▶ [Data section]:

..........

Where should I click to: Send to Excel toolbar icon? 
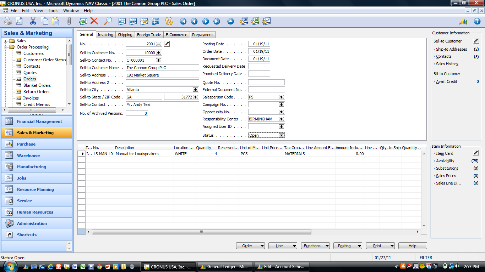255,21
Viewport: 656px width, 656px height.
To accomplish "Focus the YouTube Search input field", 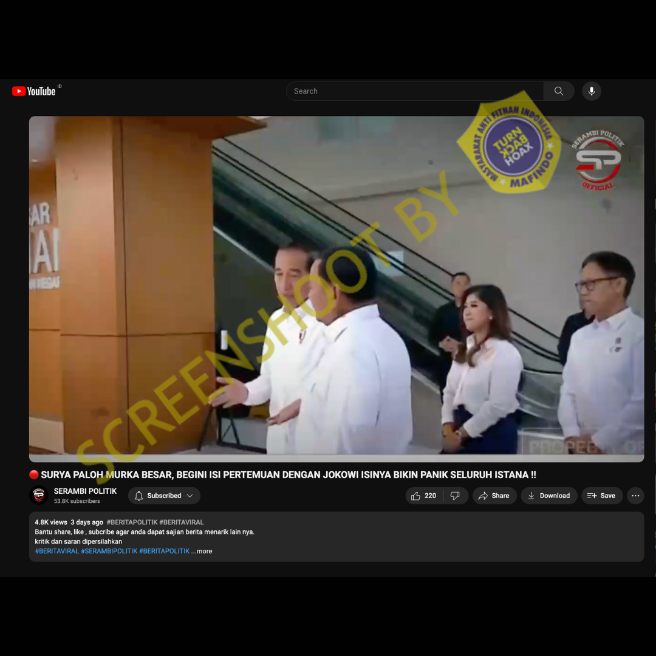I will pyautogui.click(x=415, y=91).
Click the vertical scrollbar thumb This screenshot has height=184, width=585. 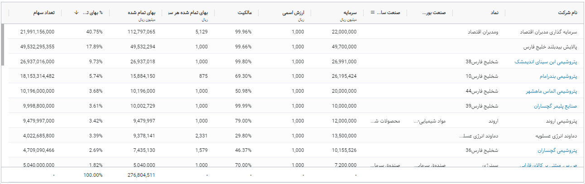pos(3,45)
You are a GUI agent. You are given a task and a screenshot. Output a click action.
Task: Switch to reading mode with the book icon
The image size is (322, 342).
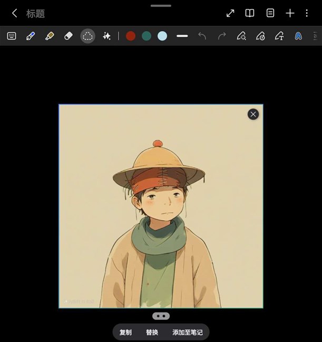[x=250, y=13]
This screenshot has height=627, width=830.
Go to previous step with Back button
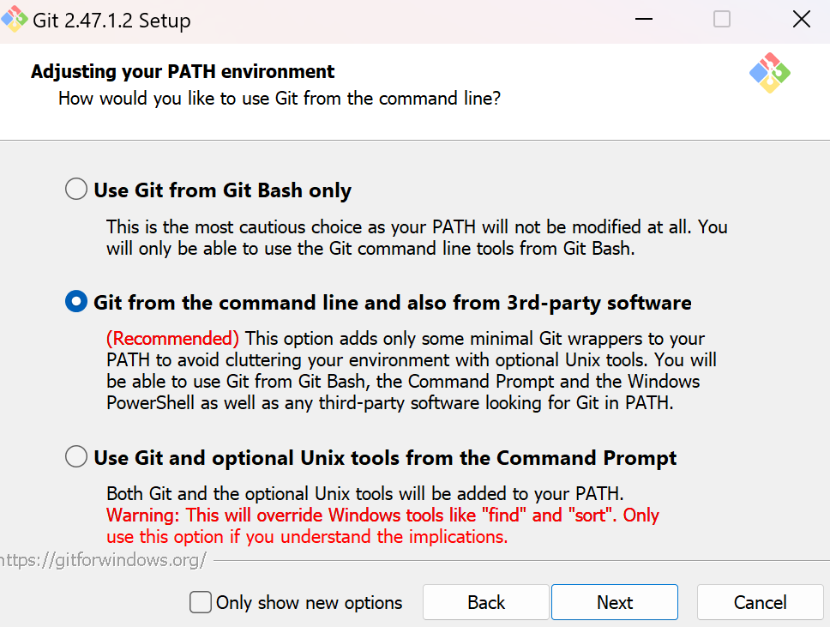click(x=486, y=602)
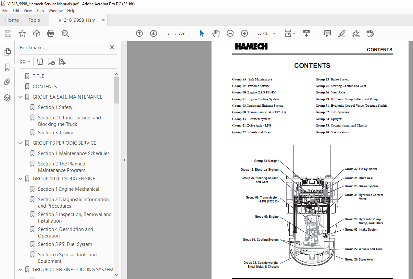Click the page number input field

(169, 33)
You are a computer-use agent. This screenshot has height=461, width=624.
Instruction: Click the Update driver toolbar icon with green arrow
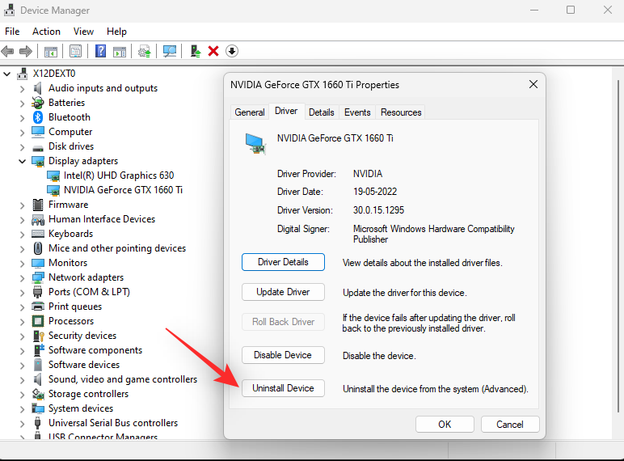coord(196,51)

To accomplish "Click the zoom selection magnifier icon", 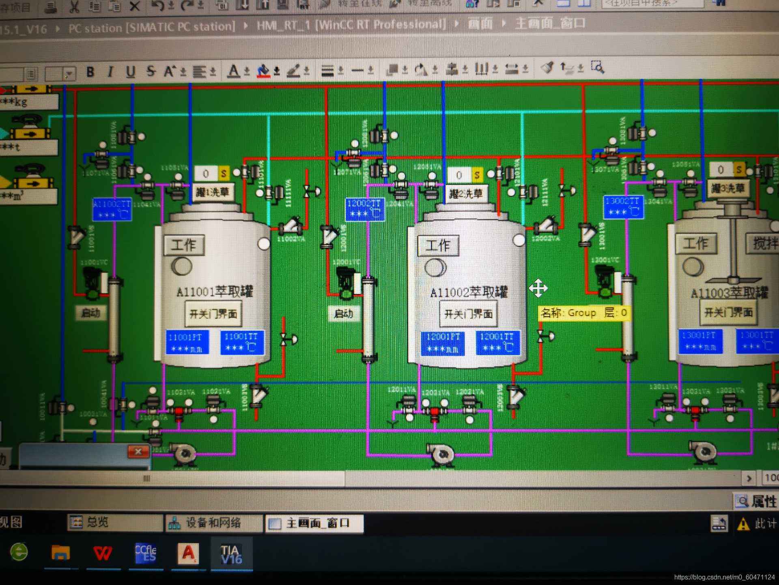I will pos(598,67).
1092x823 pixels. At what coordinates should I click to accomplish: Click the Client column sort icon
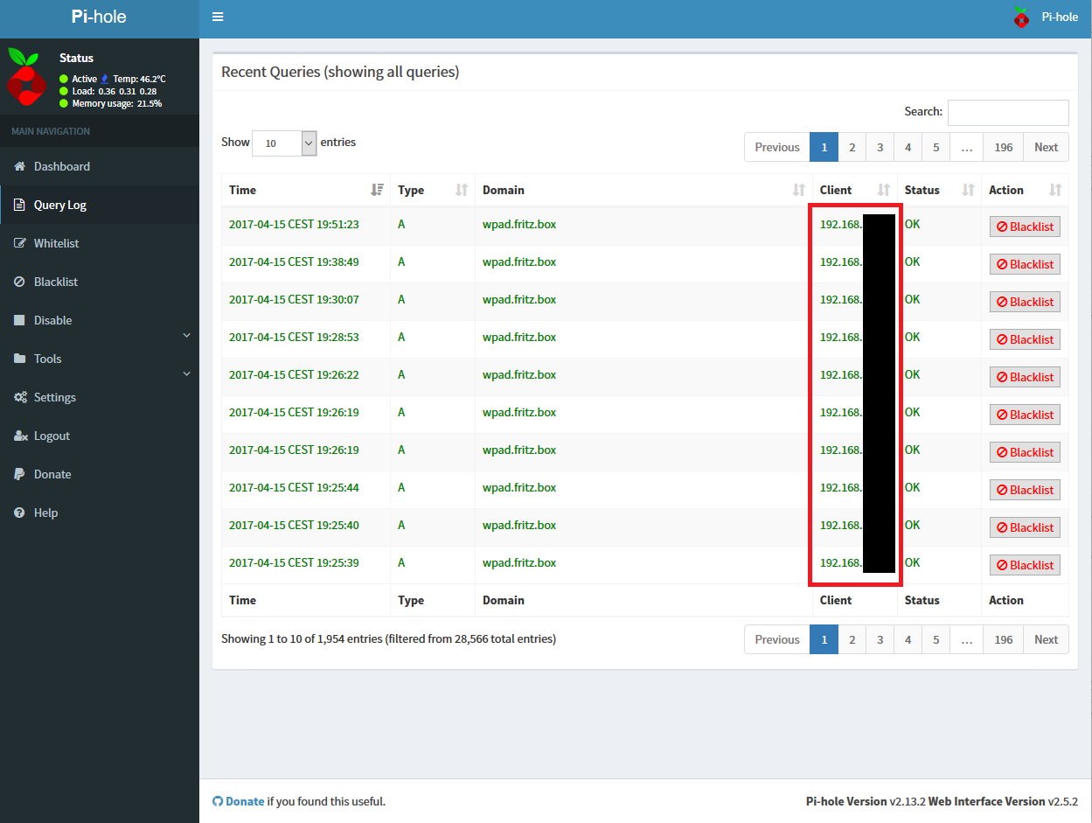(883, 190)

..........

Which lines of the listing above contain the word "with"? Copy each of them in full.

▶ [Response]:
Task: Switch to reading mode with the book icon
Go to previous step with Back button
Instruction: Click the Update driver toolbar icon with green arrow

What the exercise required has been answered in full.